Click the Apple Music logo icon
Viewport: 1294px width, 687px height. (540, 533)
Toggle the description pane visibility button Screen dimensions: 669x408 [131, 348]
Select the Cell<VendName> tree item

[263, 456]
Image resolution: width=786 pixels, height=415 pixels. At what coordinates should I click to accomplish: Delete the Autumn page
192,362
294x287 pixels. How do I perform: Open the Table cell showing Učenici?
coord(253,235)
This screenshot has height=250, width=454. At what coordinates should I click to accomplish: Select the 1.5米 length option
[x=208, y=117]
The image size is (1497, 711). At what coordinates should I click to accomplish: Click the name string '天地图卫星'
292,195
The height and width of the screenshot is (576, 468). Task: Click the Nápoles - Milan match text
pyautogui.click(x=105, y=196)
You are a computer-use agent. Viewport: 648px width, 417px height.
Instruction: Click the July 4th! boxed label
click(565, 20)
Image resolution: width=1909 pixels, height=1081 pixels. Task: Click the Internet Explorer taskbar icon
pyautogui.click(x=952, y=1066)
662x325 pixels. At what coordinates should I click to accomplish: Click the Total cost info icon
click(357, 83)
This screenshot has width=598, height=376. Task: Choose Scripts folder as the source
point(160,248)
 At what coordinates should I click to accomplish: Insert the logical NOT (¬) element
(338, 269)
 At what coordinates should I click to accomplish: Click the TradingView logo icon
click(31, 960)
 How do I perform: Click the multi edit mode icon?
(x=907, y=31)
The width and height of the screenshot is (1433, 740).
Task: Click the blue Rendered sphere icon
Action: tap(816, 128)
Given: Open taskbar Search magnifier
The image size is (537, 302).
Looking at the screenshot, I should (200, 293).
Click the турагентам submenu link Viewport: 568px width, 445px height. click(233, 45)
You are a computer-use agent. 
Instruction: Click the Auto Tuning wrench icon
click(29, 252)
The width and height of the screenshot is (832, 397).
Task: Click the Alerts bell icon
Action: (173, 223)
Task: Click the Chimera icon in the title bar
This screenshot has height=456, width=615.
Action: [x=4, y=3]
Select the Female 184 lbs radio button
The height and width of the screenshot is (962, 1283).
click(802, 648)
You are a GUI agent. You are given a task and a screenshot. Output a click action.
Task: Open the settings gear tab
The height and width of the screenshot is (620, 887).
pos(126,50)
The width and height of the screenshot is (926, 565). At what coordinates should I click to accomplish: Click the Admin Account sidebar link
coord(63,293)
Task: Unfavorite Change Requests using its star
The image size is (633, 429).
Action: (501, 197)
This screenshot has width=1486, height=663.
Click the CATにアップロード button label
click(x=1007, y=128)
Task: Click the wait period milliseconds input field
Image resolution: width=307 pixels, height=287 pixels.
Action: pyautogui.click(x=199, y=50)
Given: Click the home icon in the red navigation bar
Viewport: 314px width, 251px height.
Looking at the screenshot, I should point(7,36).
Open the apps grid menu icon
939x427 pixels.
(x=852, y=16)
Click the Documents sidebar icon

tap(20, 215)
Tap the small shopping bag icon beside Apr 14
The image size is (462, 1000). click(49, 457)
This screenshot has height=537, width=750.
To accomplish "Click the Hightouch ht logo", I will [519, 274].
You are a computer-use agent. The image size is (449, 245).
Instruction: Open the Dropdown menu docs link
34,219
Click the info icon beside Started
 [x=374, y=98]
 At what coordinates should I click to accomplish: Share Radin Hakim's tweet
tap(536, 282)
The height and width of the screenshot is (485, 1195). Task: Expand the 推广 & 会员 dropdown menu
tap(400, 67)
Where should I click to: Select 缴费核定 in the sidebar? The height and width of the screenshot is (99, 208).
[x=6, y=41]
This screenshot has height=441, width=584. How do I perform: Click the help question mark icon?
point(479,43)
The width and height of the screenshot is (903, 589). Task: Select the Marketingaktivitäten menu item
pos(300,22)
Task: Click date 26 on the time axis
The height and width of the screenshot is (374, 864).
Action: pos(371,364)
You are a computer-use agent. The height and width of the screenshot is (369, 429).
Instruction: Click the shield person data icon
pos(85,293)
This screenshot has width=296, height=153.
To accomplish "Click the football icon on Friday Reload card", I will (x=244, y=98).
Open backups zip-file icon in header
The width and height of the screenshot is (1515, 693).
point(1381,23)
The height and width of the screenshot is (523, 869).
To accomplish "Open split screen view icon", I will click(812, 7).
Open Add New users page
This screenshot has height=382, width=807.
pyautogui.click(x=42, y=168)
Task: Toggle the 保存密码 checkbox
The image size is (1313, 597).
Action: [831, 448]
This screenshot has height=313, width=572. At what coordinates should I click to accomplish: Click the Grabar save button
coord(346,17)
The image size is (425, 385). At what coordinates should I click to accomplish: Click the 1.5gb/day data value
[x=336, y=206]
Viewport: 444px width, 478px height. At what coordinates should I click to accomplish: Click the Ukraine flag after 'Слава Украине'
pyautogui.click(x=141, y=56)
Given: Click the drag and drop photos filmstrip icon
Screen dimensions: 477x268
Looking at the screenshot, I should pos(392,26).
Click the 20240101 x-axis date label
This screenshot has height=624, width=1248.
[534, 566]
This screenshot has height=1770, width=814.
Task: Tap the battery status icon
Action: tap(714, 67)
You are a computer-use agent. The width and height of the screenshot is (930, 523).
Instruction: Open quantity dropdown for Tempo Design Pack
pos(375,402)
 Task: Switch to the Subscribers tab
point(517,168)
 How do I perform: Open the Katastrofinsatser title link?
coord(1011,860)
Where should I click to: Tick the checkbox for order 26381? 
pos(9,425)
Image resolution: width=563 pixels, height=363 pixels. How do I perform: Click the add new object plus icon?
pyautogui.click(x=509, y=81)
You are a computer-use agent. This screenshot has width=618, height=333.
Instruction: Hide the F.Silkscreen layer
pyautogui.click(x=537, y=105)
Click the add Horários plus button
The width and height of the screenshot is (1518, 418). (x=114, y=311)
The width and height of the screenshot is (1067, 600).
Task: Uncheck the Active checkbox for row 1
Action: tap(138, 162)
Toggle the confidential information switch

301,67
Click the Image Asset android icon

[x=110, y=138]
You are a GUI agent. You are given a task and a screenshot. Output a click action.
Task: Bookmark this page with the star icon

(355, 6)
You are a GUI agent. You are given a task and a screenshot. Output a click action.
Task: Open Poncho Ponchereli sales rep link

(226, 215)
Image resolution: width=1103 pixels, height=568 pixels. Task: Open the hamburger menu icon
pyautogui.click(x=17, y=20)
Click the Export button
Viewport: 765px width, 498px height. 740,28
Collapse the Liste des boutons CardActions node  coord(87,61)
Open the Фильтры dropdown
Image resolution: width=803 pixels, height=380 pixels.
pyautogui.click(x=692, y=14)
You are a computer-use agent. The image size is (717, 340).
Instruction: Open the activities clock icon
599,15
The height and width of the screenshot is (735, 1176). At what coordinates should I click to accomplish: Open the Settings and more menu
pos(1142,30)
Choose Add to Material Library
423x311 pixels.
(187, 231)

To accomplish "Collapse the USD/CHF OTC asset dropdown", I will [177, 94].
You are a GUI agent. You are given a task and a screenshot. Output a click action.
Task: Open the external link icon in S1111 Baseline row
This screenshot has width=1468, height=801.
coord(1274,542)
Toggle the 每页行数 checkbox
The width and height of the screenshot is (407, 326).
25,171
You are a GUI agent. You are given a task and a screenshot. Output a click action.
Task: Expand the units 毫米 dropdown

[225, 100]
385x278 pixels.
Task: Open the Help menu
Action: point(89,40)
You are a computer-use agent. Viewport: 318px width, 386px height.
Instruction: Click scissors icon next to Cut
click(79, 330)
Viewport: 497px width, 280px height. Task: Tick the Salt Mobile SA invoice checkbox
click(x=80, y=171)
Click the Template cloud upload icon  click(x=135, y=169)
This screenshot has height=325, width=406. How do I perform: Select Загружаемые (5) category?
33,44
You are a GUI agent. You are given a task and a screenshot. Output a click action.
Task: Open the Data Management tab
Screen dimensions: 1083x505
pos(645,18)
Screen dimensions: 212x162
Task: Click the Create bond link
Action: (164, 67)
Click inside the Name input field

**REQUIREMENTS:** Copy the listing above word for word, starting with the line that contains "Tap the small shopping bag icon beside Apr 14" and going on through the line that contains "[x=6, y=41]".

**OUTPUT OF THE TASK:**
Tap the small shopping bag icon beside Apr 14
The image size is (462, 1000). click(49, 457)
This screenshot has height=537, width=750.
To accomplish "Click the Hightouch ht logo", I will [519, 274].
You are a computer-use agent. The image size is (449, 245).
Instruction: Open the Dropdown menu docs link
34,219
Click the info icon beside Started
 [x=374, y=98]
 At what coordinates should I click to accomplish: Share Radin Hakim's tweet
tap(536, 282)
The height and width of the screenshot is (485, 1195). Task: Expand the 推广 & 会员 dropdown menu
tap(400, 67)
Where should I click to: Select 缴费核定 in the sidebar? The height and width of the screenshot is (99, 208).
[x=6, y=41]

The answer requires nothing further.